C'est à ce stade que la qualité de la défense fait réellement la différence — tant sur la qualification des faits que sur la peine prononcée.
IV. Que se passe-t-il avec vos assurances ?
C'est une dimension que beaucoup de conducteurs négligent dans l'urgence du moment — et pourtant, les conséquences peuvent s'avérer très lourdes sur le plan financier.
1. L'assurance protection juridique
Si vous disposez d'une assurance protection juridique — souvent incluse dans votre contrat d'assurance RC ou souscrite séparément — celle-ci prend en charge les frais d'avocat pour assurer votre défense devant le tribunal de police. Cela vaut dans la grande majorité des cas, y compris en matière d'alcool au volant, quelle que soit la gravité du taux mesuré.
Le réflexe à avoir dès les premières heures : vérifier votre contrat et contacter votre assureur protection juridique pour déclarer le sinistre. Cette démarche simple peut vous permettre d'être défendu par l’avocat de votre choix sans frais.
2. L'assurance RC — attention au risque de recours
Du côté de votre assurance responsabilité civile, la situation est potentiellement bien plus préoccupante si un accident s'est produit. De nombreuses compagnies d'assurance prévoient dans leurs conditions générales la possibilité d'exercer un recours contre le conducteur fautif lorsque celui-ci était en état d'ivresse au moment des faits.

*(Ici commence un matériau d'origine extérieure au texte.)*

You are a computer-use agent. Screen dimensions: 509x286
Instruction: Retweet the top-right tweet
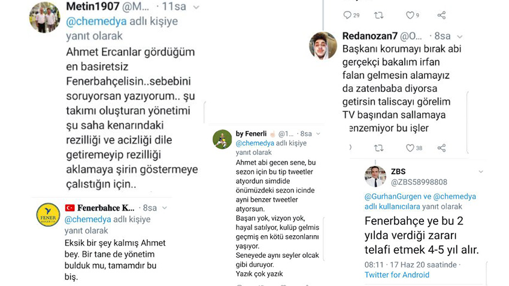(x=378, y=15)
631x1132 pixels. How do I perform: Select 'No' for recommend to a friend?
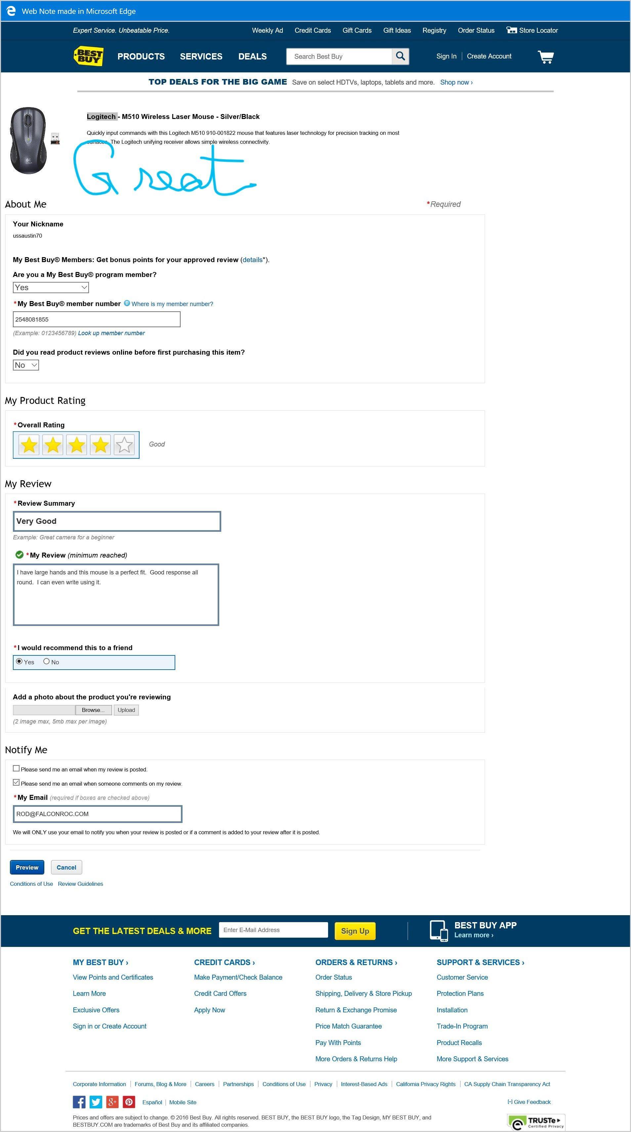pyautogui.click(x=47, y=661)
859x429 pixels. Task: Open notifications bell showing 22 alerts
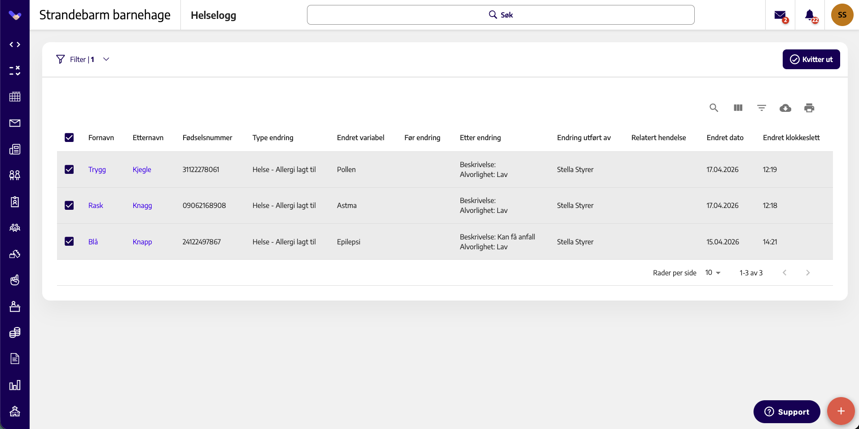click(x=810, y=15)
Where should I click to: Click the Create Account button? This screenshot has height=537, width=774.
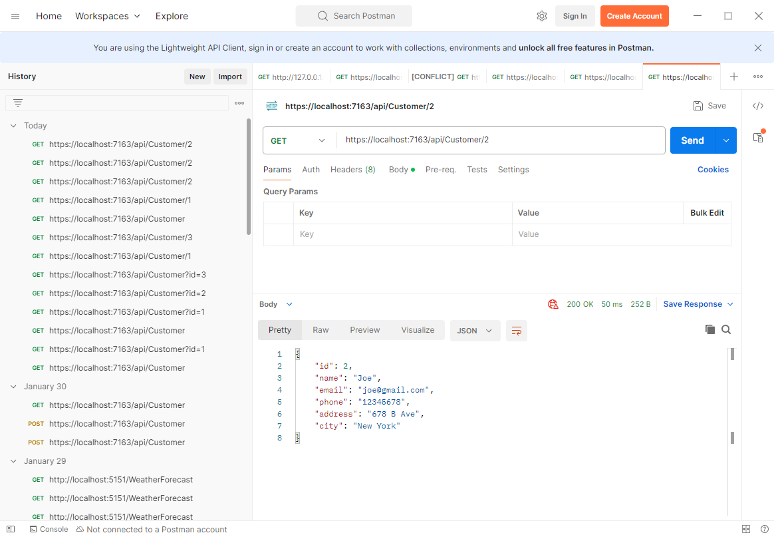(x=634, y=16)
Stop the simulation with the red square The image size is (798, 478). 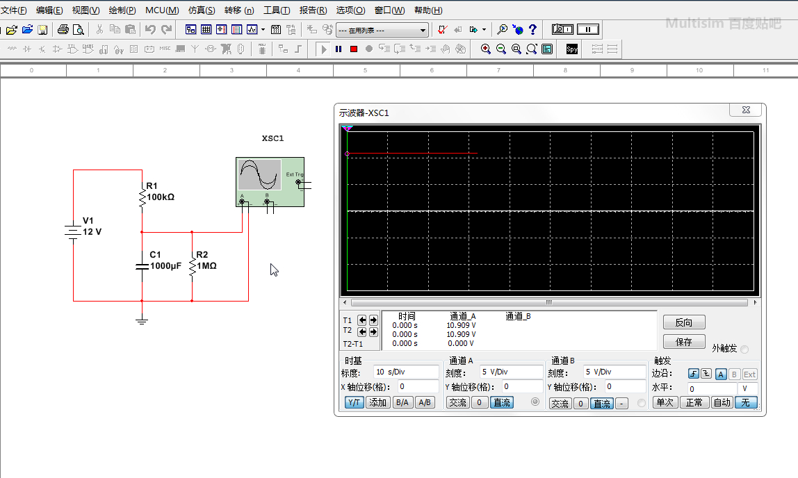[x=354, y=49]
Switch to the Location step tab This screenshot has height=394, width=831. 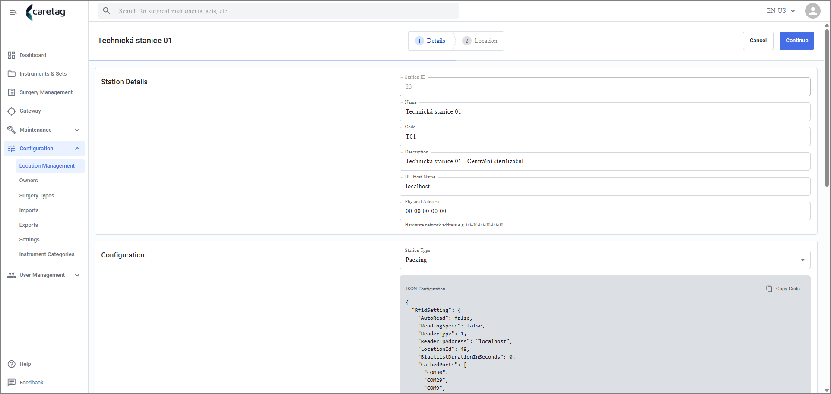coord(480,41)
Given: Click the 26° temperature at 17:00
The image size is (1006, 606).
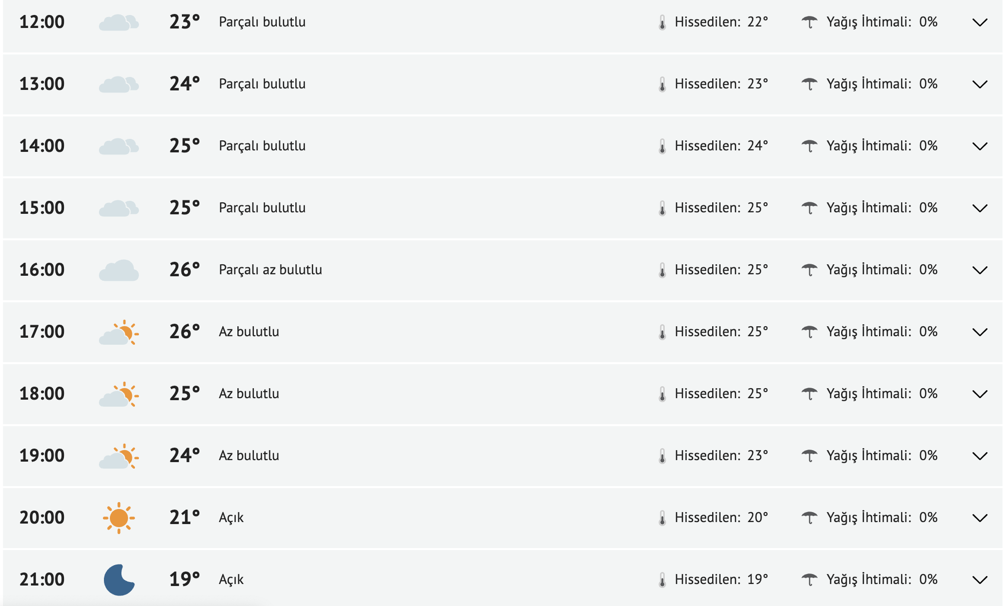Looking at the screenshot, I should 184,332.
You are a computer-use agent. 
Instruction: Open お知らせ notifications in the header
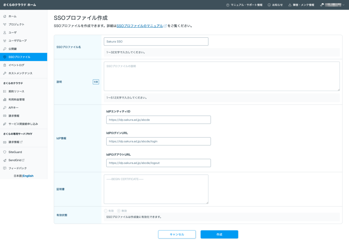pos(275,5)
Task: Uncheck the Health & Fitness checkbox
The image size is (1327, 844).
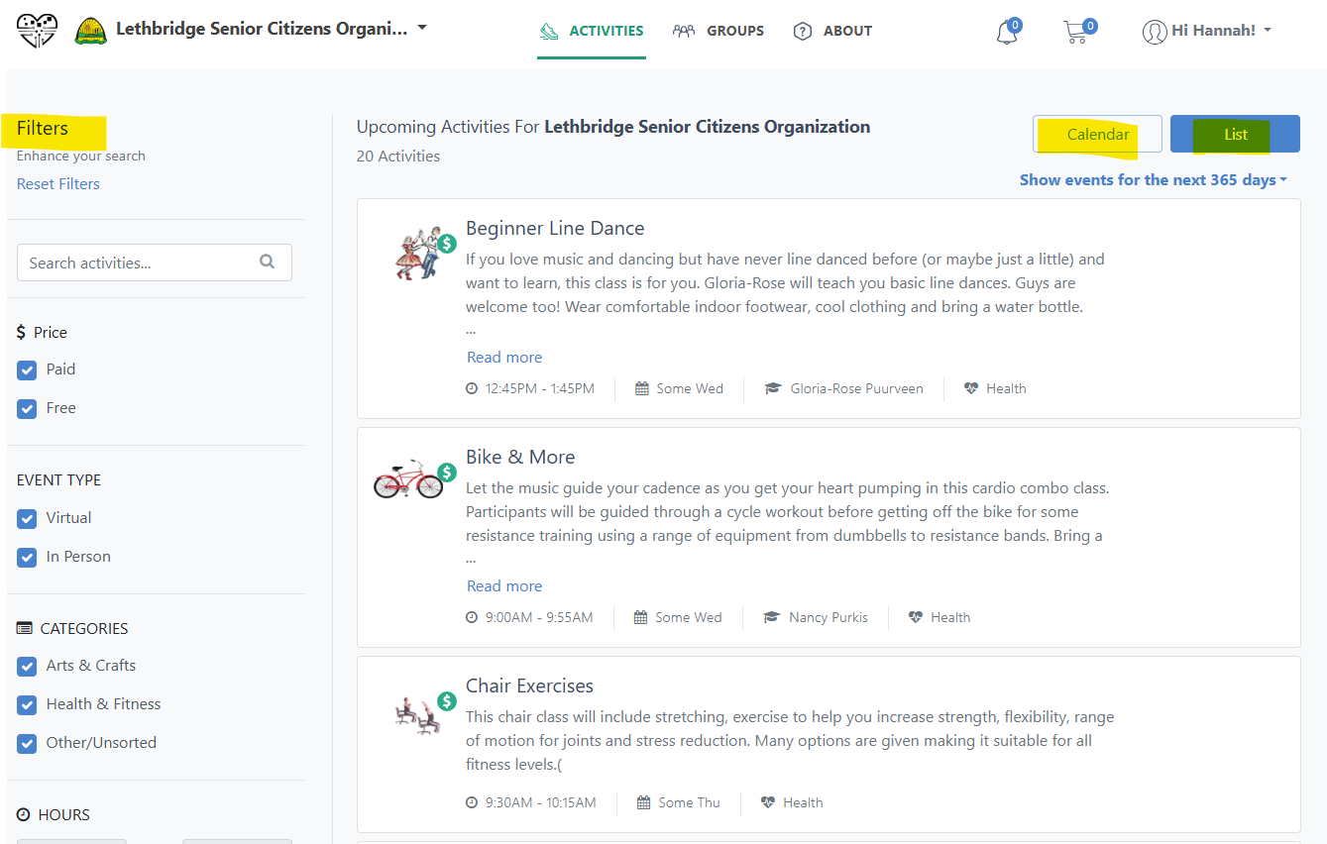Action: 28,705
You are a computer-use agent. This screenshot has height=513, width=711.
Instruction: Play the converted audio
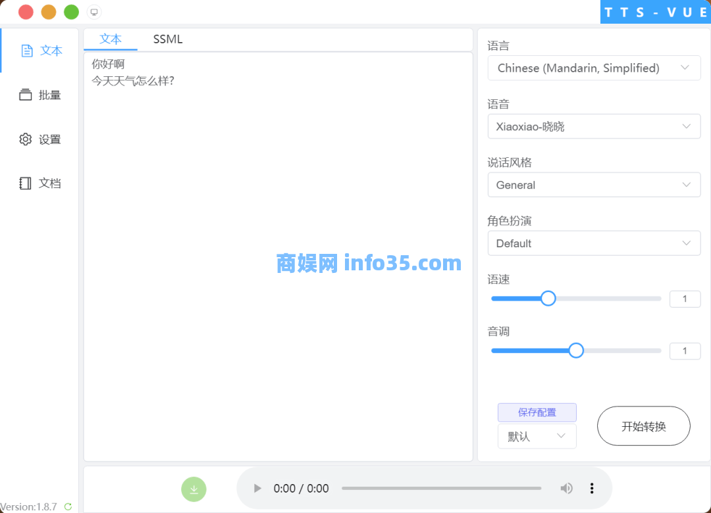[257, 488]
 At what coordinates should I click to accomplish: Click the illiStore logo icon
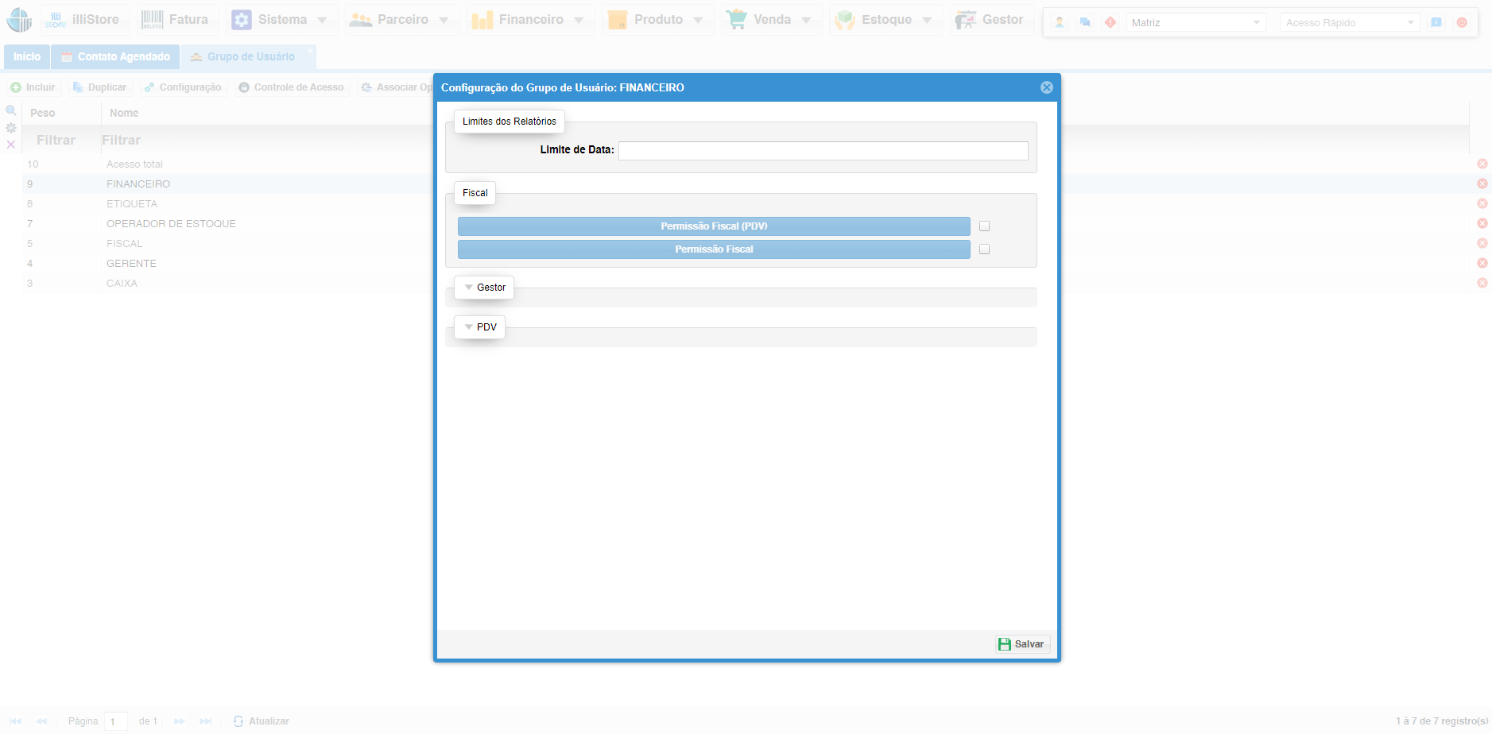point(19,20)
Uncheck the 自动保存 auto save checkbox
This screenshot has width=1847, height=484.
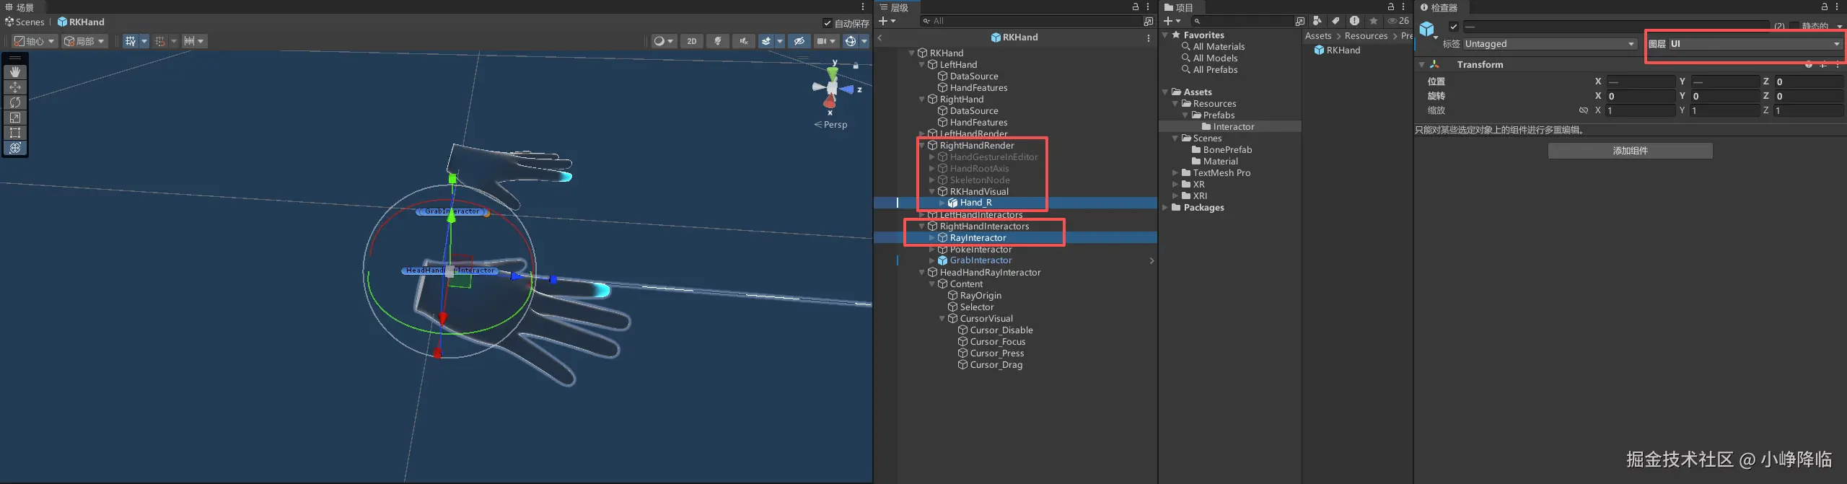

Concrètement : votre assureur indemnise la victime — c'est son obligation légale — mais il se retourne ensuite contre vous pour récupérer tout ou partie des sommes versées. En cas de dommages corporels graves, ces montants peuvent atteindre des sommes considérables, parfois de l'ordre de plusieurs centaines de milliers d'euros.
Ce risque de recours n'est pas systématique : il dépend des conditions générales de votre contrat. Mais il est suffisamment fréquent pour qu'il soit indispensable de vérifier votre situation dès que possible et de ne pas rester seul face à cette question.
Conclusion
Un contrôle positif à l'alcool n'est jamais une situation anodine, même lorsque le taux mesuré reste relativement faible. Les conséquences — pénales, administratives et assurantielles — peuvent s'avérer bien plus importantes qu'on ne l'imagine dans les premières minutes qui suivent le contrôle.
Réagir rapidement fait une différence réelle : obtenir la restitution anticipée de son permis, bénéficier d'une mesure de faveur du parquet plutôt que d'une condamnation, limiter les sanctions prononcées par le tribunal, ou encore anticiper le risque de recours de l'assureur — autant de leviers qui supposent d'être bien conseillé dès le départ.